I'd hop into the other speaker reconing thread (Edmonton) but I don't want to hijack it. I was just wondering where in Calgary can you get a speaker reconed for a good price? Thanks for your help. By the way it's a Jensen P12Q that's been blown -- I was also wondering at what point to you think it just isn't worth it to pay for the fixing but rather just buy a new one or something else...?


----------



## dwagar (Mar 6, 2006)

I don't know about price, but check with Speakers Only.


----------



## 23cicero (Mar 25, 2008)

Hey Dwagar,

Do you know if Speakers Only is even in business? I phoned the only 2 numbers that I could find online for the store and they are no longer in service....?


----------



## Sneaky (Feb 14, 2006)

23cicero said:


> Hey Dwagar,
> 
> Do you know if Speakers Only is even in business? I phoned the only 2 numbers that I could find online for the store and they are no longer in service....?

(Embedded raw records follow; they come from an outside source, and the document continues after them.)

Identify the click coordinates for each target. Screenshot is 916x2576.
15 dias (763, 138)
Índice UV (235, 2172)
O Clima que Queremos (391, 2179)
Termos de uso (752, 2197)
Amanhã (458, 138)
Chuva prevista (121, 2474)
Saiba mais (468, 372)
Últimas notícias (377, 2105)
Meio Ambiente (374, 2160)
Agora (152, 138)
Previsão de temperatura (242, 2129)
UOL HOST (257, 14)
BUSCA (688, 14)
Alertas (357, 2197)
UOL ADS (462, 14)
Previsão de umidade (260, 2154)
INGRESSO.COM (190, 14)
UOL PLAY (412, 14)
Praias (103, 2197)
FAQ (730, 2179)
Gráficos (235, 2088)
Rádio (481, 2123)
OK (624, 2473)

He is still doing work out of his house apparently. I talked to him a few weeks ago. Did you try 286 0173?


----------



## 23cicero (Mar 25, 2008)

Yeah, that's one of the numbers that I tried! I just tried again: Out of Service. If you know of any other way to contact him (his home number/email if it's not too rude to contact him that way) or other suggestions that'd be great.


----------



## JamesFryGuitars (Jul 10, 2010)

Give Mike Pasnak at Guitarworks a call, he has the updated number for Speakers Only. Mike is at 403.216.8525


----------



## Lemmy Hangslong (May 11, 2006)

talk to Kat at Mothers Music she knows of someone... also Axe will get your speaker reconed... warning it's not cheap... In fact only if you have a real treasure of a speaker do I advise getting it reconed. Otherwise the reconing can cost almost as much as new replacement.


----------



## kat_ (Jan 11, 2007)

KHINGPYNN said:


> talk to Kat at Mothers Music she knows of someone...


No I don't. I'm following this thread too.


----------



## lrocs (Aug 26, 2010)

try this "e" mail [email protected] Patrick Worsley at Speakers Only Inc.

Worsley Patric B
403-286-7707
4524 73 St NW
Calgary, AB T3B 2M4


----------



## lrocs (Aug 26, 2010)

<[email protected]>
Worsley Patric B
403-286-7707
4524 73 St NW
Calgary, AB T3B 2M4


----------



## Adicted to Tubes (Mar 5, 2006)

Speakers only (403)880-9466 He is in Vancouver until next friday.He is still operating out of his home.He does very good work.I highly recommend him.


----------